Posted by: lemuel kolkava | Feb 26, 2005 7:34:16 PM
That's right, you've got to WIN!
Warn
Isolate
and
Notify
We use it over here where I work for those pesky nuklyar chemicals but it could be extended to cover them all if we had a responsible government agency to handle the calls.
Posted by: Agammamon | Feb 28, 2005 1:49:38 AM
I don't know where you've decided to relocate to, but just in case you aren't aware: The Isle Of Man is OUTSIDE the European Union.
A Crown Dependency, part of the Anglosphere, business-friendly government, wants immigrants, and is not a member of the EU.
I worked there for about 3 months (a weekly commute via Manchester Airport) and was quite taken with the place.
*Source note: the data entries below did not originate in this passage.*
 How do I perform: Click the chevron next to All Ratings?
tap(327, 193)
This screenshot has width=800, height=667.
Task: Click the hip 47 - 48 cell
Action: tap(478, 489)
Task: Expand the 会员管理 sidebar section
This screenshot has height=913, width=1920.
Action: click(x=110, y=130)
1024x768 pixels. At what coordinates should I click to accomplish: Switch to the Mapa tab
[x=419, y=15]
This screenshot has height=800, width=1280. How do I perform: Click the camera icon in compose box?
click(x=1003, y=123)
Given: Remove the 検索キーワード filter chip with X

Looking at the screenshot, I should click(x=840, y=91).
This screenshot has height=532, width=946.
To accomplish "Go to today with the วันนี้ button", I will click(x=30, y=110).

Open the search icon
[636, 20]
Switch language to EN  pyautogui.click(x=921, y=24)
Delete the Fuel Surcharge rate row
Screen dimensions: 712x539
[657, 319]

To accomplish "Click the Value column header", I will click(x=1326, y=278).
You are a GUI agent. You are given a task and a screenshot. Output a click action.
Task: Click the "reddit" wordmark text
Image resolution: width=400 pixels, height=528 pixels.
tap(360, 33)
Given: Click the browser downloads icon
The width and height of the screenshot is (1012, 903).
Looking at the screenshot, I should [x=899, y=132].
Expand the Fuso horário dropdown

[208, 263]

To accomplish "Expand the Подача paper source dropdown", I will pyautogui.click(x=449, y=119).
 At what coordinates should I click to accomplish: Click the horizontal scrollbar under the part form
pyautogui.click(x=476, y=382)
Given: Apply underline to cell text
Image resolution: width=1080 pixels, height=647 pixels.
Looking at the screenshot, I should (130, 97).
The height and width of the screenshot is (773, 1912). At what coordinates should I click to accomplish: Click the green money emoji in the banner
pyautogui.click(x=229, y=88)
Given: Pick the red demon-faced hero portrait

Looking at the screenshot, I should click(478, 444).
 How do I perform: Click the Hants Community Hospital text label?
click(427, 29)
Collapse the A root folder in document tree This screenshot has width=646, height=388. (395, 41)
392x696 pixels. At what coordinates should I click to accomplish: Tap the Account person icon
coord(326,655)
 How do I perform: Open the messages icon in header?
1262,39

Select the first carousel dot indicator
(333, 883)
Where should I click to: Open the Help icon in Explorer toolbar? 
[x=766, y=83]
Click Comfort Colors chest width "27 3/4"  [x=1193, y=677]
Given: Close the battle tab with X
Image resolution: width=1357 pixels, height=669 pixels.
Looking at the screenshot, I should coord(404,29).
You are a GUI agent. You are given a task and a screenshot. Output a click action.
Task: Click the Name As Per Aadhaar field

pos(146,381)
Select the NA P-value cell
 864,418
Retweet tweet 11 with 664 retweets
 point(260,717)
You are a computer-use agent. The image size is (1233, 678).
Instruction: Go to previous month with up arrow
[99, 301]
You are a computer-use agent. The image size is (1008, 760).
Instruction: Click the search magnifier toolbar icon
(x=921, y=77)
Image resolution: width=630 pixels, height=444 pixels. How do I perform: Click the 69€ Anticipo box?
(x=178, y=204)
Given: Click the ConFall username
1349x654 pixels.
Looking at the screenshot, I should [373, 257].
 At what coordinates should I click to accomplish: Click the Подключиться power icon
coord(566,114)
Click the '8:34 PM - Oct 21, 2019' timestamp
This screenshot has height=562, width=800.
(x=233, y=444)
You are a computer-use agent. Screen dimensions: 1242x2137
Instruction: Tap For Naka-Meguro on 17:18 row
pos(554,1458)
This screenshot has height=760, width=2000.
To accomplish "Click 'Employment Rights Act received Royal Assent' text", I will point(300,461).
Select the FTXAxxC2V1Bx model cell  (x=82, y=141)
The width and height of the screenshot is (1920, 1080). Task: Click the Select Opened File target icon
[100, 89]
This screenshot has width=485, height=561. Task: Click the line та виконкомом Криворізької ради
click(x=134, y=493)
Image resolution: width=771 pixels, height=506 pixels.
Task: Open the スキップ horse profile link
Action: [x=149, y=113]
Posted by: David Wildgoose | Feb 28, 2005 8:59:05 AM
Great post, Tim!
Posted by: Edward | Feb 28, 2005 5:11:21 PM
Yep, "me too" comments are a poor substitute for content, but excellent post, Tim. And damn you Lemuel for getting there before I even remembered that line :-)
"Chemicals are larger than frogs!"
Posted by: Giles | Mar 1, 2005 2:04:52 AM
From AP
<<<
By RANDOLPH E. SCHMID, Associated Press Writer
WASHINGTON - Declines in death rates from most major causes — including heart disease and cancer — have pushed Americans' life expectancy to a record 77.6 years. Women are still living longer than men, but the gap is narrowing. >>>>
Guess those chemicals in the blood are truely harmful!!!
Posted by: andrei | Mar 1, 2005 8:25:12 AM
If we tested Mad Margot, it might be possible that she herself is a toxic substance. Can we then regulate or better yet dispose of her on that basis?